荒巻 最初にリリースしたのが昨年の9月27日で、『ピコピコメーカーPLUS』にアップデートしたのが11月14日になります。
――たった2ヵ月弱で、最初のバージョンが旧作扱いになってしまったんですね。
荒巻 アイテム追加のアップデートをすると、アップデート後に作ったステージを旧バージョンのユーザーが遊ぶことができないので、混乱が起きないよう別アプリとしてユーザーに認識してもらうため、タイトルを変更しました。
――自作ステージ情報を紹介している公式Twitterアカウント(@pikopikomaker)を眺めているだけで、相当数のユーザーがステージエディットを楽しんでいるのがわかります。
荒巻 現在、サーバーにアップされている自作ステージ数は約300万になりました(※2015年1月5日現在)。
――300万! そんなに!?
荒巻 はい。盛ってないですよ(笑)。当初は1アプリにつき100ステージ作成できるようスロットを用意していたのですが、ステージエディットが好きな方にとっては足りないみたいで、今年1月3日のアップデートで200に増量しました。
――アプリ自体をダウンロードしたユーザー数は……。
荒巻 iOS、Android版を合わせてちょうど80万です(※2015年1月5日現在)。いまもDLは毎日結構あるので、100万超えも見えてきました。弊社作品の中ではソーシャル要素が強いタイトルですので、根強く生き残ってくれると思っています。
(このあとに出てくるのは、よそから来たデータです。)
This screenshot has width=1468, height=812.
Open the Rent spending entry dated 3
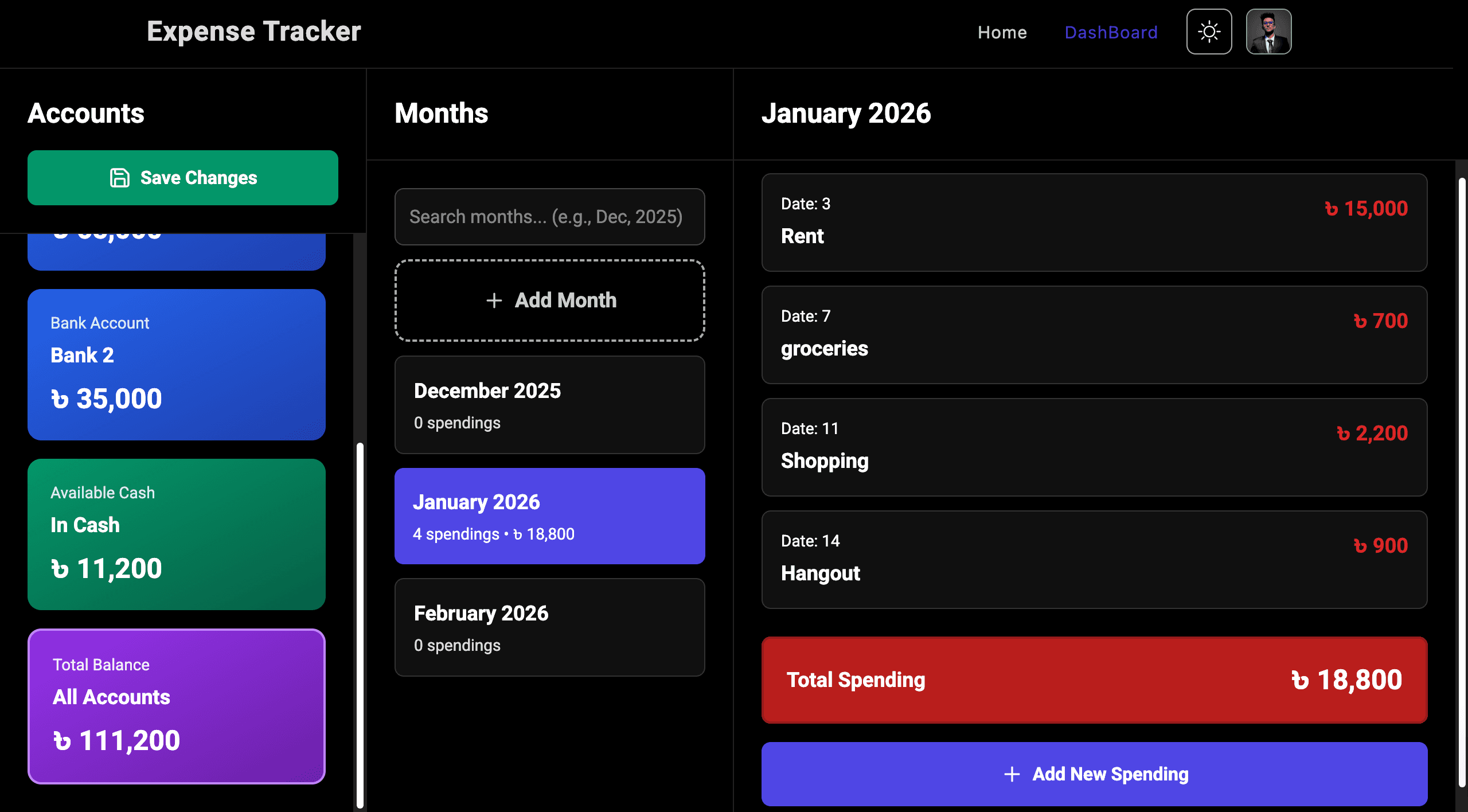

――現状、自作ステージの作者情報がユーザー視点では確認できないなど、システム上の検索機能が弱い気がします。このようにした理由は?
荒巻 面識のないユーザーどうしの過度な干渉を避けるためです。本来あってしかるべきのステージ評価機能も、あえてつけていません。カジュアルゲームって、みんなヒマつぶしで気軽に遊びたいと思うんです。だから、過剰なソーシャル機能を導入しないなど、一線は超えないようにしています。同じ理由で、アップデートの頻度やタイミングにも神経を使っています。
◆6人が納得したアイデアが形になる
――本作はどういったきっかけで生まれたのでしょうか?
荒巻 私が『SUPER耳男BROS』というフリーゲーム(※2009年にゲームコニュニティサービス“モゲラ”にて公開されたFlashゲーム。製作者は太郎氏)にはまったとき、「1画面完結のジャンプアクションってスマホ向きじゃん!」と思って、企画がスタートしました。
――最初にゲームシステムありきだったんですね。ステージエディット機能は「ついでにつけたろうか」という感じで?
荒巻 それでもってステージ共有させたろっ! という自然な流れになりました(笑)。
――自作ステージの読み込みなどのネットワーク関連の操作の簡単さと、レスポンスのよさには驚きました。このあたりは、当初から十分に対策を立てられていたのですか?
荒巻 はい。かなりハイスペックなサーバーを用意したので、リリース当初の高トラフィック期間も乗り切ることができました。弊社はもともとゲーム開発ではなく、一般的なIT関係のエンジニアをしていたので、インフラまわりやサーバーの知識があったが功を奏した面もあります。
――『ピコピコメーカーPLUS』の開発メンバーは何人ですか?
荒巻 デザイナーの私とプログラマーの、ふたりです。
――そうなんですか!? これまでグローバルギアさんがリリースしてきたゲームは、すべておふたりで……。
荒巻 ゲーム制作スタッフは6人です。プログラマー・デザイナーのふたり一組でひとつのアプリを作るので、実質3ライン体制です。
――各チームは、それぞれ独立してゲーム開発されているのでしょうか。
荒巻 いいえ。定期的にスタッフ全員でアイディア出し大会をして、よいアイディアを3チームで取り合っています(笑)。チームは、各スタッフの得意、不得意や担当アプリの内容によってフレキシブルに入れ替えしています。
――アイデア出し大会、すごく楽しそうですね。
荒巻 けっこうピリピリした雰囲気になりますよ。ダメ出しとか、「おもしろくない!」とかの発言が多いので(笑)。よいアイディアの場合は、メンバー全員がゲーム構成をイメージしやすくて、みな自然と笑顔になりますね。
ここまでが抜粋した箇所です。